Além disso, ficou ainda mais clara a decadência do bairro por motivos regulatórios, que restringiram sua capacidade de adaptação ao longo do tempo. Diz na página 313:

"... o Primeiro Plano Diretor da cidade (1959) previa um modelo urbanístico baseado no Zoneamento de Usos para toda a sua área, incentivando ou proibindo a localização de certas atividades nos seus diversos setores; para o bairro Navegantes, foi referendado a vocação industrial, em quase toda a sua extensão. Nesta época, já eram evidentes os efeitos do processo de metropolização da capital, com os deslocamentos de algumas indústrias e operários fabris, para cidades vizinhas. A década de 1950, foi a de maior crescimento demográfico para a capital, cuja população passou de aproximadamente 380 000 habitantes, no início do período, para 626 000 habitantes em 1960.

Assim, em face a este contexto, já era premente a necessidade de um Plano Diretor formal para Porto Alegre. No entanto, segundo alguns autores, o plano de 1959 mostrou-se conservador no que se refere à regulamentação de situações ou tendências de crescimento existentes. Por outro lado, sinalizava com algumas rupturas, como a visão “anti-industrial”, já que estabelecia limites rígidos para a instalação de atividades produtivas, contribuindo para a sua “desindustrialização”.

[Günter] Weimer, analisando os diversos “transtornos” promovidos por este zoneamento, aponta seu uso restritivo especialmente aplicado na implantação das fábricas que, não podendo se expandir, foram forçadas a transferir-se para municípios periféricos, onde estariam mais liberadas das exigências do plano, mas com prejuízos para o operariado. Em face do aumento de despesas com transporte, muitos se obrigaram a mudar para junto das fábricas, contribuindo para um desordenado crescimento das cidades satélites, além da consequente diminuição de impostos acarretados à municipalidade.

Desta forma, aproximadamente após os anos 60, o uso residencial entrou em processo de estagnação e descaracterização, modificando-se o conteúdo social da área, que, com a introdução de outras atividades, acabou sofrendo grandes transformações físicas, como o exemplo das transportadoras, que prejudicaram o sistema circulatório daquelas ruas. Posteriormente, com a criação do Porto Seco (1980), há um decréscimo destes estabelecimentos, já que muitos se transferiram da área. Assim, a sua vocação industrial, crescente na década de 1930, dinamizada na de 40 com os benefícios acarretados pelas obras de aterros do cais do porto e da abertura da avenida Farrapos, e prosseguindo nos anos 50, com a travessia sobre o Guaíba(1959), inicia nos anos 60, um processo de progressiva decadência, com o deslocamento das indústrias, ali estabelecidas, para outras áreas."

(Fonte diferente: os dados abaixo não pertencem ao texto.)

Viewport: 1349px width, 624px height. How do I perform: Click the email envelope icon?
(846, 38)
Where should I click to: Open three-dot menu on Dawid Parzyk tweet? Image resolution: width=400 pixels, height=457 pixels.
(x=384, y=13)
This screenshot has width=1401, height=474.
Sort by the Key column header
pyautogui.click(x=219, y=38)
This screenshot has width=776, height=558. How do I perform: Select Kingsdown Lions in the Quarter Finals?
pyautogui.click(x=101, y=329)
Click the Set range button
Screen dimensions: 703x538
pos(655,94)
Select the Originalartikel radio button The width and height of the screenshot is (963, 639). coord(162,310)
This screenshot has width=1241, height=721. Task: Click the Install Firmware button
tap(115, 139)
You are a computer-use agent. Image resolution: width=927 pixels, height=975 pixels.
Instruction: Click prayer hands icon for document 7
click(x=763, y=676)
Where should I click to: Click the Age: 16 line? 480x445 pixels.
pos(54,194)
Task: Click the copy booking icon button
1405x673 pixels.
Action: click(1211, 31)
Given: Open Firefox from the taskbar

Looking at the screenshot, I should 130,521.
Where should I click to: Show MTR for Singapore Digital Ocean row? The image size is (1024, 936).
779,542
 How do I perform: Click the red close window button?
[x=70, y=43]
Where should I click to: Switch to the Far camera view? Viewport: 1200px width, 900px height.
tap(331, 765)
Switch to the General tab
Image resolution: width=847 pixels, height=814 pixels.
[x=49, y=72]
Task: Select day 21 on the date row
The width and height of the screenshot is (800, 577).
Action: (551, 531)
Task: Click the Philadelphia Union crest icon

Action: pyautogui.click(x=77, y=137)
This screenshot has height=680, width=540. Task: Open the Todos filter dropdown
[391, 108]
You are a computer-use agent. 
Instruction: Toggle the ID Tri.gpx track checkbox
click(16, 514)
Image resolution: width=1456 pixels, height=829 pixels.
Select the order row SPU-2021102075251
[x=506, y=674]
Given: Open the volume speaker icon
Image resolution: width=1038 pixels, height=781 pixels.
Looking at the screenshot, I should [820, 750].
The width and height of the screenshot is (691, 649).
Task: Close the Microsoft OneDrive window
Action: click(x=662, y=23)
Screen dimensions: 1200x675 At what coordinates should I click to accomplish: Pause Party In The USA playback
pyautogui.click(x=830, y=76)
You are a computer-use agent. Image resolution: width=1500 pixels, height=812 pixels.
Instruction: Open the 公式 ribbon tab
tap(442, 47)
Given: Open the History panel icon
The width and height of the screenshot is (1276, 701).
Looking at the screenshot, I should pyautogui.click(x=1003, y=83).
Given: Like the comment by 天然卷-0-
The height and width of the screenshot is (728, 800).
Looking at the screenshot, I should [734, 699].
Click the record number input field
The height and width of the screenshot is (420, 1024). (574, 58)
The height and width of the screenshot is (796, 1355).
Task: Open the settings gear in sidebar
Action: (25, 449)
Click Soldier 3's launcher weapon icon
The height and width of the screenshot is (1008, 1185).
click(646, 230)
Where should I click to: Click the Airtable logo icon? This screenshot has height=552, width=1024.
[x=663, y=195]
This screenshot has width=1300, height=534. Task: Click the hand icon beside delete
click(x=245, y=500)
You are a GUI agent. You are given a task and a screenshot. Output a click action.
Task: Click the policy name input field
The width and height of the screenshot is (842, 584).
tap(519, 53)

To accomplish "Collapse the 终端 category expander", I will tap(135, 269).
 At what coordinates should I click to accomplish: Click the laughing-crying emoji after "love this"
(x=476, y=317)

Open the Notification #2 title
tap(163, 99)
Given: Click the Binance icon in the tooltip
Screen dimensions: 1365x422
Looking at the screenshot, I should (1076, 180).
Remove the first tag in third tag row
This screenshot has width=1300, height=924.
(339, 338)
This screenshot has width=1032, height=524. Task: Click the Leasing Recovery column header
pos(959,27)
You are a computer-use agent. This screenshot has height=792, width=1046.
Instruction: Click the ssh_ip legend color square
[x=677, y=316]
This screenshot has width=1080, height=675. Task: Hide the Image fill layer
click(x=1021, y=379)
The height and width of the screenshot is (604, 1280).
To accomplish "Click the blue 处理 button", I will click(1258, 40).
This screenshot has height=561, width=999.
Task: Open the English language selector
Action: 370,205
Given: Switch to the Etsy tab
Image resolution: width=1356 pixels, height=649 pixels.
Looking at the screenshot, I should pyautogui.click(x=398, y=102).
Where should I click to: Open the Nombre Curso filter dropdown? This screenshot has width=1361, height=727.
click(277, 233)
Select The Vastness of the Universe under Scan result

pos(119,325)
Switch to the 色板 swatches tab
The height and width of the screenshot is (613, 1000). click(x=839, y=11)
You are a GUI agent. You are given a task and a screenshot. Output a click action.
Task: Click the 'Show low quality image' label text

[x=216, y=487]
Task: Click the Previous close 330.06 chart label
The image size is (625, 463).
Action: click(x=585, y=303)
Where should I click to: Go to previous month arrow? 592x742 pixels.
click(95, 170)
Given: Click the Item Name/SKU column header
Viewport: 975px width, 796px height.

Isso significa que o bairro não ficou congelado apenas durante o Plano Diretor de 1979-1999, mas já 20 anos antes. Ou seja, foram 40 anos de zoneamento industrial sem uma vocação clara para esta atividade específica na região.

Na revisão do Plano em 2000 a região foi alterada para "Uso Misto", mas outras regulações ainda impedem a sua regeneração natural, que será tema da minha conversa no evento. Também pretendo mostrar exemplos de outras cidades que buscaram ou buscam simplificação legislativa como uma forma de transformação, removendo obstáculos ao invés de criar novas regras e incentivos.